**HOW TO COMPLETE THIS TASK**
Reproduce what is written in the records below exactly, and leave out the images.

■ ■ ■ ■

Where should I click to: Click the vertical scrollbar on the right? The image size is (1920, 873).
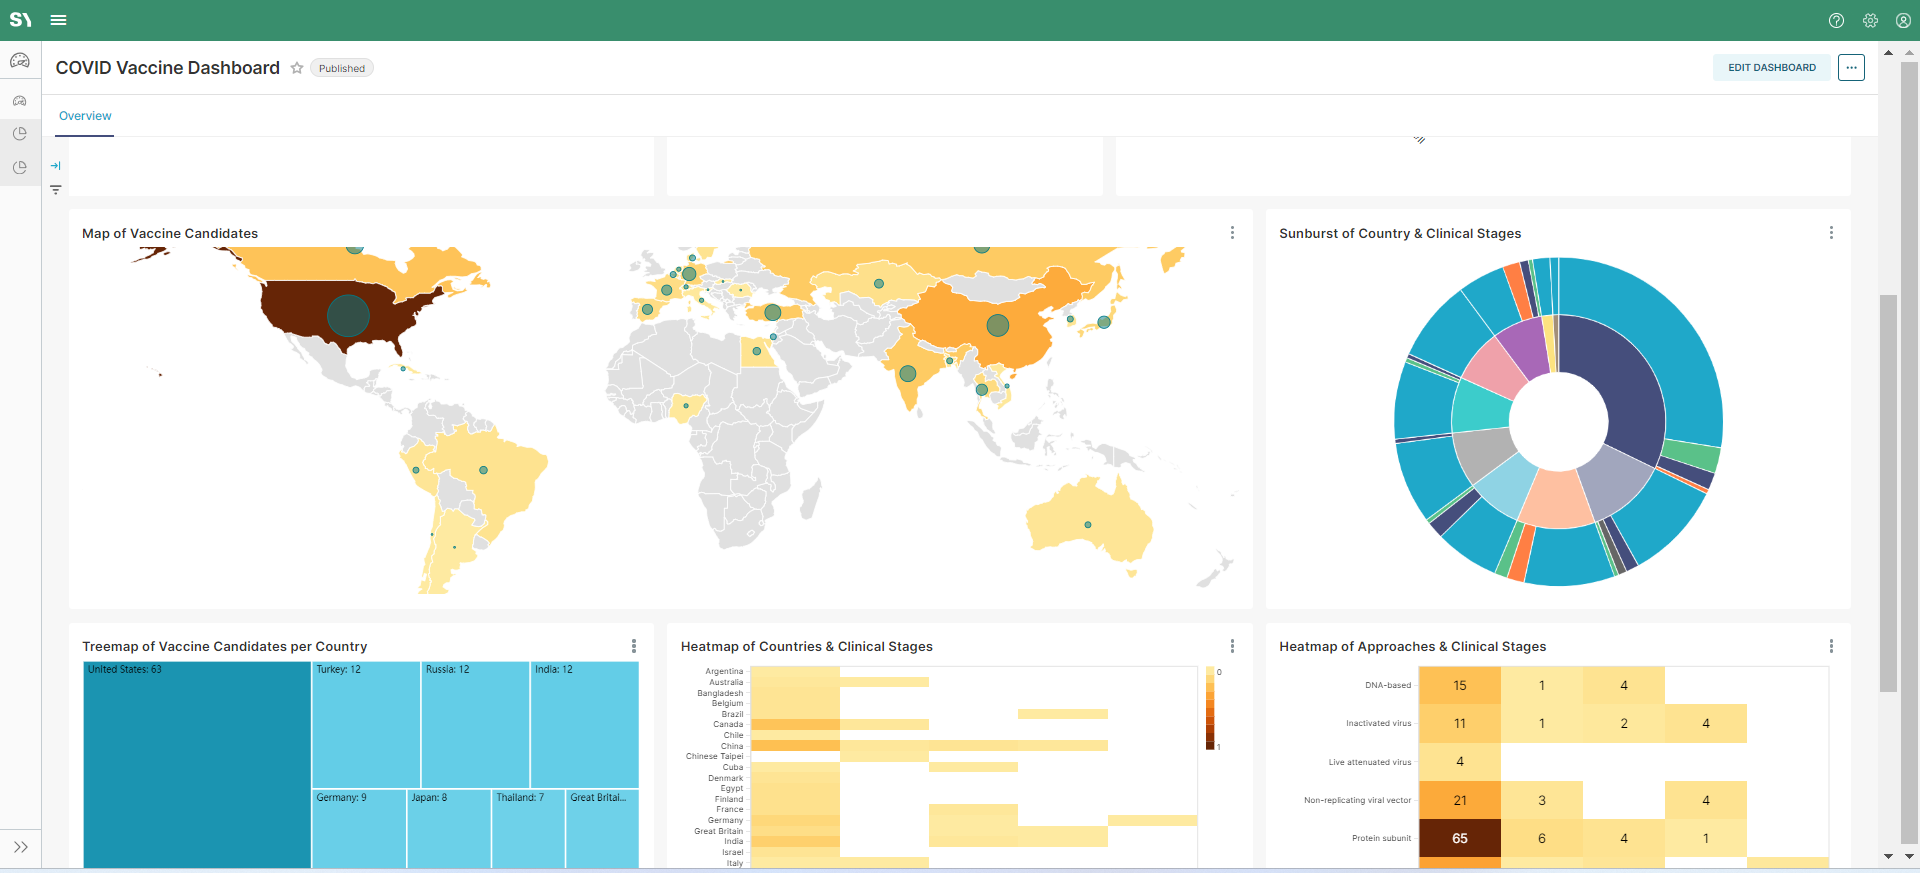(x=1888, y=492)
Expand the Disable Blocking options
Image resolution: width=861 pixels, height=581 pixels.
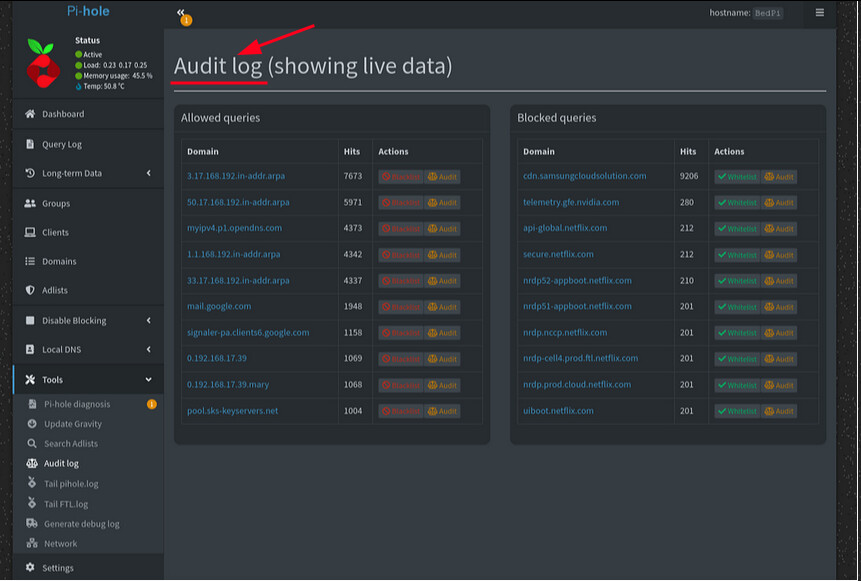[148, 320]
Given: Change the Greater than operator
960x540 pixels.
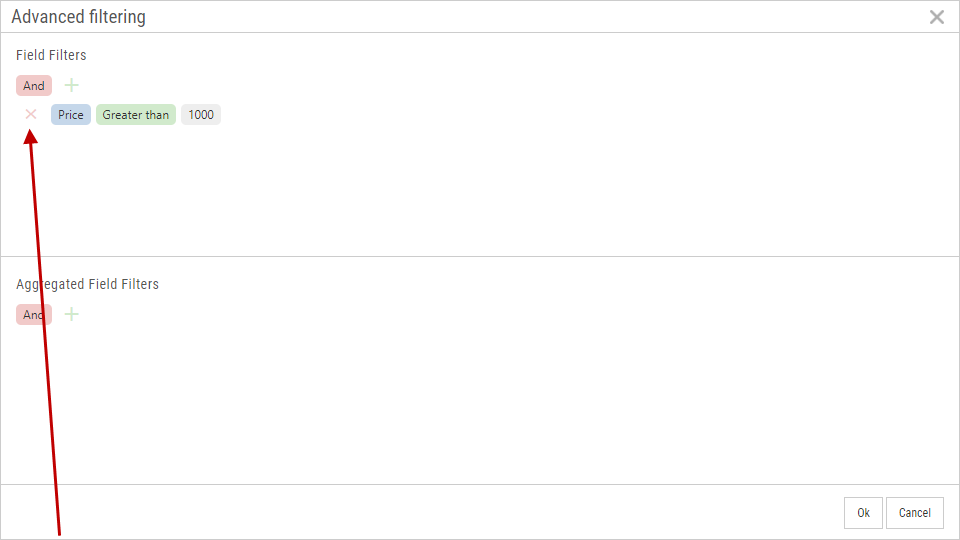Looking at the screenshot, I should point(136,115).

■ ■ ■ ■

**COMPLETED EXERCISE**
Where should I click to: Click the vertical scrollbar on the right? The image size is (1920, 873).
(x=1888, y=492)
Expand the Disable Blocking options
Image resolution: width=861 pixels, height=581 pixels.
[148, 320]
Given: Change the Greater than operator
960x540 pixels.
Looking at the screenshot, I should point(136,115).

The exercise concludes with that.